Investigating the Antibody Imprinting Hypothesis among Canadian Paramedics after SARS-CoV-2 Omicron Variant Circulation.
Michael Asamoah-BoahengBrian E GrunauMohammad Ehsanul KarimIryna KaydaJustin YapKatherine BessaiDavid M GoldfarbPublished in: ImmunoHorizons (2024)
Recent research has highlighted the Omicron variant's capacity to evade immune protection conferred by wild-type (WT) mRNA vaccines. Despite this observation, the potential involvement of antigenic sin phenomena remains unclear. Our hypothesis posited that a greater number of prior WT vaccine doses might lead to reduced anti-Omicron neutralization Abs following Omicron infection. To investigate this, we analyzed blood samples from human participants in the COVID-19 Occupational Risk, Seroprevalence, and Immunity among Paramedics (CORSIP) study who had received at least one WT mRNA vaccine before contracting Omicron.
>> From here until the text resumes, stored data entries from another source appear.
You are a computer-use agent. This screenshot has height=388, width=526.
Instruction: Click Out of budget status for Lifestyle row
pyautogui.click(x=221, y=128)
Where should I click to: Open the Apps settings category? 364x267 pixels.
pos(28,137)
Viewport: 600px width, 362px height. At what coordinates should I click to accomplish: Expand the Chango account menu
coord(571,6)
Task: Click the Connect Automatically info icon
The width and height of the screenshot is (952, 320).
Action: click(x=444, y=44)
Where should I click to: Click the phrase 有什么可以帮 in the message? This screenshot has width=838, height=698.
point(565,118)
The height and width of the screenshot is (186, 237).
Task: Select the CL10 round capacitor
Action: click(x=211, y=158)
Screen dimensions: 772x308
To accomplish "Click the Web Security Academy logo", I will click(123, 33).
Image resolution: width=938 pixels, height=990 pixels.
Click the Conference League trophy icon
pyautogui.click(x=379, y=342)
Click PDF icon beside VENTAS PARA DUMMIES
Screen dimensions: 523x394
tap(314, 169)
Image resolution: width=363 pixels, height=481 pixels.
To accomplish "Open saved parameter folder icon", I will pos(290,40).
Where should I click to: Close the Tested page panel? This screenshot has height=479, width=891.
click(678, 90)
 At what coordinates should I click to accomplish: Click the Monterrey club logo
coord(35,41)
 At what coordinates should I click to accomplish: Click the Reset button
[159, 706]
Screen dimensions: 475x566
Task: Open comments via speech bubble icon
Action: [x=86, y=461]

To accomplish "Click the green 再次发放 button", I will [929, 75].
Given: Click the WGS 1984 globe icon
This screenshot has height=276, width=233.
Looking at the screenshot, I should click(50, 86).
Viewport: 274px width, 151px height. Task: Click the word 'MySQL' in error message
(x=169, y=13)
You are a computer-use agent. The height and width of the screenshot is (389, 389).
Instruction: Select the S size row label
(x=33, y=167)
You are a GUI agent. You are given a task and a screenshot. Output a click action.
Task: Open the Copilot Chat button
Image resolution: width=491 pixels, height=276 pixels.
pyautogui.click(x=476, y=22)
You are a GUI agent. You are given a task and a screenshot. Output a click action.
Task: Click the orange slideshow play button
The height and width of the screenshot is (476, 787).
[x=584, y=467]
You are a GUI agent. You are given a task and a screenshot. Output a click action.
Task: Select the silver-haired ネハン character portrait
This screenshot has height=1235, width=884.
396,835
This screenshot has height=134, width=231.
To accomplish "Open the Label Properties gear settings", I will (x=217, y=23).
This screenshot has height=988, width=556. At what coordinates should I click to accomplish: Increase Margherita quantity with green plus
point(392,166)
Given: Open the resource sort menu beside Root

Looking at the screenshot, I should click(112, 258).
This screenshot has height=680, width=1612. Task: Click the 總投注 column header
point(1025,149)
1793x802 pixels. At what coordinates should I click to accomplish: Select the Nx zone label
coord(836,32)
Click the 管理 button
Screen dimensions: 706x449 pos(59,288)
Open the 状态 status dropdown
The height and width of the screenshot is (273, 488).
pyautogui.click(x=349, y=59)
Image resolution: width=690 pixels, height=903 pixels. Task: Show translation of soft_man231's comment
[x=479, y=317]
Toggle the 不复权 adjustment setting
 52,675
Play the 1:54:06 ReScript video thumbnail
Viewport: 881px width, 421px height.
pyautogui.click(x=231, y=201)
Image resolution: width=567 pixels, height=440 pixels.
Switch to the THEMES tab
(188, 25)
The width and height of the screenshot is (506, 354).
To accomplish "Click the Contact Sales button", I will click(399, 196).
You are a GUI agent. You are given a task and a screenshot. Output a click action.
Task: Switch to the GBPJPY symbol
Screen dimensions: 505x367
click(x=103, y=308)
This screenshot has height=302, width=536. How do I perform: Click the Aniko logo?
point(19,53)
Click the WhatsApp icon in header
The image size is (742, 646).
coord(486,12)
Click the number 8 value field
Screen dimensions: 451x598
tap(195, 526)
The exposure variable was the number of WT mRNA vaccines administered, and the outcome was the angiotensin-converting enzyme 2 (ACE-2) percent inhibition specific to the BA.4/BA.5 Omicron Ag. Contrary to expectations, our findings revealed that more WT-based vaccines were associated with an enhanced Omicron-specific immune response.